What can you tell us about rent payments across your portfolio? Have payments returned to pre-pandemic levels?

Morgenstern: With 1,500 units under management, we own and manage with partners ranging from family offices to global institutions. In those early days of April and May 2020, we were creating custom reports for owners, investors and lenders we had not previously considered.

At the time, we were asked to analyze collections for a three-day period of 2018 and 2019 and compare it to the first few days of each month trying to tease out who would actually pay and quickly identify anything outside of expectations. It turned out collections were better than we feared. We had a significant number of early termination issues, which created an occupancy problem.

Once fall 2020 came, most of our current tenants were able to pay their rent with some unique exceptions, particularly those who contracted COVID-19 and did not have a great health-care solution. We worked with empathy and reason to work with all our tenants through this unprecedented time. For all of 2021, our collections have been at pre-COVID-19 levels.Are New York City renters still seeking concessions?

Morgenstern: Tenant concessions have been slowing over the last several weeks. Tenants that are coming back should sign leases in the next few weeks, while concessions in the best neighborhoods still exist. While the market is strengthening, certain submarkets and unit types will continue to struggle to absorb their vacancy.

What can owners and landlords do to navigate this still unpredictable market?

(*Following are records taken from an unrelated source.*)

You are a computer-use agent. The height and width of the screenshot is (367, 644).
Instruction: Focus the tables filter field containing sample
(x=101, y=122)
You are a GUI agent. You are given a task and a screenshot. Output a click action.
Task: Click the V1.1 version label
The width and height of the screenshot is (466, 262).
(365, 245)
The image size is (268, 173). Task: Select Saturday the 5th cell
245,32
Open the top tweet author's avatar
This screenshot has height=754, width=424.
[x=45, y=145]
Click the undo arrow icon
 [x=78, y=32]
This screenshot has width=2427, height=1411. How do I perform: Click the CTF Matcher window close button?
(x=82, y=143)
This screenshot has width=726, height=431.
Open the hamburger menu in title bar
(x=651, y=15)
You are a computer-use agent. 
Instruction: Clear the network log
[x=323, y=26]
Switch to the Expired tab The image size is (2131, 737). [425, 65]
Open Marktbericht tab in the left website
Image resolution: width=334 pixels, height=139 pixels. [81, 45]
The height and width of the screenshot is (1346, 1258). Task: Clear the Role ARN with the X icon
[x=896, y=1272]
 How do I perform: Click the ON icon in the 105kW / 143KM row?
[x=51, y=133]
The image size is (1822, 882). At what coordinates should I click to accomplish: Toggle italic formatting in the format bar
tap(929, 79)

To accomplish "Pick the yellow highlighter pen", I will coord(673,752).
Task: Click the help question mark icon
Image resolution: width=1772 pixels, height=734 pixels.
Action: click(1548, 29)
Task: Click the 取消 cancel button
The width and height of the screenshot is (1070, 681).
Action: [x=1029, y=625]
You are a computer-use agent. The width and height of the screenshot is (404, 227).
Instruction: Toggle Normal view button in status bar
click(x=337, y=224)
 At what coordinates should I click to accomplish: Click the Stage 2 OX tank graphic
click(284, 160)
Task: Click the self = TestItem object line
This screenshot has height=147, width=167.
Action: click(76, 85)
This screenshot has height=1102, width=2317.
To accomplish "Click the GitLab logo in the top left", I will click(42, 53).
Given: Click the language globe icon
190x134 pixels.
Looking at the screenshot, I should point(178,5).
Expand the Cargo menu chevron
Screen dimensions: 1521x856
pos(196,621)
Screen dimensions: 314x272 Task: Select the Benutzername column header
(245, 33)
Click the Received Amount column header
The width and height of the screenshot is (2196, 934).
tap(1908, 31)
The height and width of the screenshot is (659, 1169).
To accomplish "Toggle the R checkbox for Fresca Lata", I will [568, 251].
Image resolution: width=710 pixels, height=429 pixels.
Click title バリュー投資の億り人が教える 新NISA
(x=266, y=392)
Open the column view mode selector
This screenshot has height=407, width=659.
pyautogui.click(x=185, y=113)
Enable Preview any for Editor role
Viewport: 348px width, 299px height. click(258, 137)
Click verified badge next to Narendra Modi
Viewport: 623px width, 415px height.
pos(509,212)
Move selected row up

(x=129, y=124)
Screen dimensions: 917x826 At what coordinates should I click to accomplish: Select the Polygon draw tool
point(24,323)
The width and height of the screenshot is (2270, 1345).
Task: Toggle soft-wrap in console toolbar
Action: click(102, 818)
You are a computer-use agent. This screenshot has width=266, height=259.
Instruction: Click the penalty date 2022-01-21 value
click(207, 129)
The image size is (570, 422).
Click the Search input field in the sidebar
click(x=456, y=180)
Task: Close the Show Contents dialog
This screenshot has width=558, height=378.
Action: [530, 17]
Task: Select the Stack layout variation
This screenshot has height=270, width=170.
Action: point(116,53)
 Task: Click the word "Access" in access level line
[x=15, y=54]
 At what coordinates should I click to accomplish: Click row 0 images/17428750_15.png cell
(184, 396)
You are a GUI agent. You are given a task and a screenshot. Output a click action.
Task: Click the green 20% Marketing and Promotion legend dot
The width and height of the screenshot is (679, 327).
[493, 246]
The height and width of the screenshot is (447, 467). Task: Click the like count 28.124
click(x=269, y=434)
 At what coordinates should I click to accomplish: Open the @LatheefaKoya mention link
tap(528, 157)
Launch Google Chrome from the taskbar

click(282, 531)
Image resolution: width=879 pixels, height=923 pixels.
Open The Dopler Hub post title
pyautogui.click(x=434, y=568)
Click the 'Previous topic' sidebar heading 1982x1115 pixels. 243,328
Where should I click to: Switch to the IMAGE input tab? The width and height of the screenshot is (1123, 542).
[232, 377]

Morgenstern: Reporting on a granular level to understand revenue, occupancy and operating expenses is the key to operations in a challenging market. Data and business intelligence can provide color and insight, which can change how an owner makes decisions.

If you have the capabilities, looking at a portfolio more holistically is key to navigating this market. Looking at a rent roll is too myopic these days. Rents across a portfolio, comparatively by bed count or on per-square-foot can be telling. The ability to compare operating expenses by a building can provide color and details unforeseen by a traditional financial statement.